Models emerged from a bank of elevators as if they’d just finished being assembled downstairs in the Gucci lab (or archives).
It’s true there wasn’t anything particularly new or directional here, but it was a smart placeholder until the brand’s new creative director Sabato de Sarno begins.
Gucci from the ‘90s and early 2000s has been hot on the vintage market, with Bella Hadid, Rihanna and Miley Cyrus among the celebrities who have worn the cutout gowns, feathered jeans and burnout velvet minidresses that helped Ford define a fashion era.
This collection didn’t revisit all that but it did bring up memories of Drew Barrymore and Gwyneth Paltrow when they were bad girls with over-plucked eyebrows, in velvet hip-huggers and satin shirts unbuttoned down to there, skimpy sheer tops and column skirts that should be commercial hits once again. They looked good.
There was some of the lingerie and fetish wear from back when, too, only more carefully presented. (That was pre-cancel culture, after all.) A GG thong peeking out from under a fuchsia duchesse satin Empire gown slit up the side, and a sheer blush sequined slip with blue tights showing through were more romantic than raunchy.
More importantly, for the bottom line at least, were all the horse bit-adorned skinny belts, worn low slung, and of-the-moment crescent bags. (It’s the 70th anniversary of the Gucci horsebit this year.) Those should get cash registers humming, too.
Accessories were a noticeable focus, with a bounty of kitten heels with Dionysius hardware, fur-lined thong sandals, horse bit chukka boots, and Gucci-branded Moon Boots inspired by the ’60s (and Lady Gaga stomping around wearing similar ones in St. Moritz in “House of Gucci,” perhaps).
The team also clocked the more-is-more spirit of the Michele years, peppering in crystal mesh skirts, leggings, acid bright faux furs, costume-y feather hats, and rhinestone fringe earrings for the look-at-me set. And judging from the clients peacocking before the show in headpieces, kooky glasses and dresses with trains, maximalism should have some part in the future of Gucci.

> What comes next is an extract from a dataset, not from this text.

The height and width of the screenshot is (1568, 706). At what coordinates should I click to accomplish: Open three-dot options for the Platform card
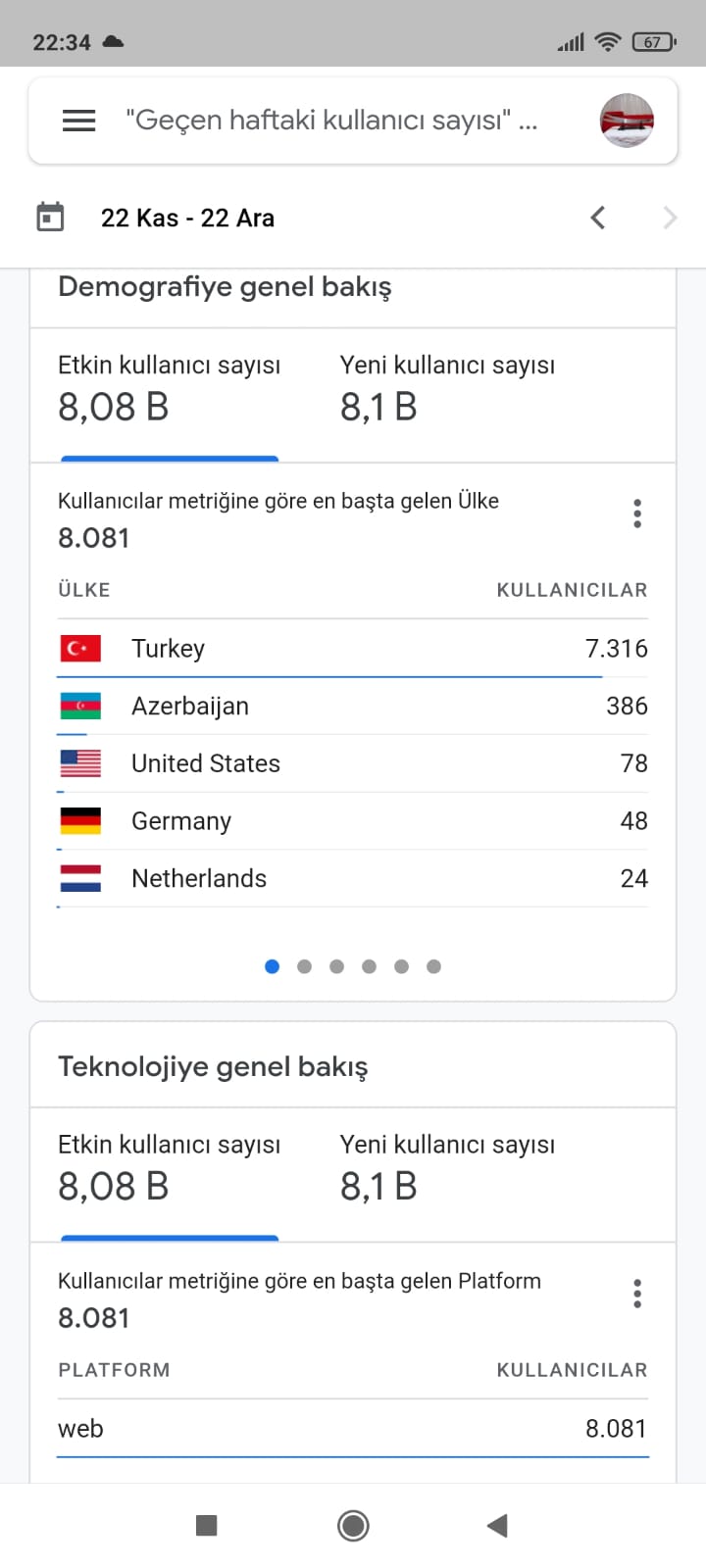[x=637, y=1294]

On the classic side was some solid tailoring, particularly a pale gray calfskin pantsuit with a boxy double-breasted blazer and trousers ending over red pumps, that honored the house’s leather legacy, and a slouchy brown blazer and baggy jeans with lug boots look that could have come from the Julia Roberts ’90s style file. The house also brought back Ford-era model Amy Wasson, who epitomized the nonchalance of that time period in a trench coat with a new supersized Jackie bag slung over her arm. That kind of dressing has also been in the air this season.
How all these impulses coalesce into a way forward for Gucci remains to be seen.
The whole design team came out for the final bow, including some who have been with the house through the generations. While they weren’t able to match the heady luxury, raw emotion or storytelling of the house’s creative directors, it was enough for now to keep Maneskin moving to the Gucci music in their front seats.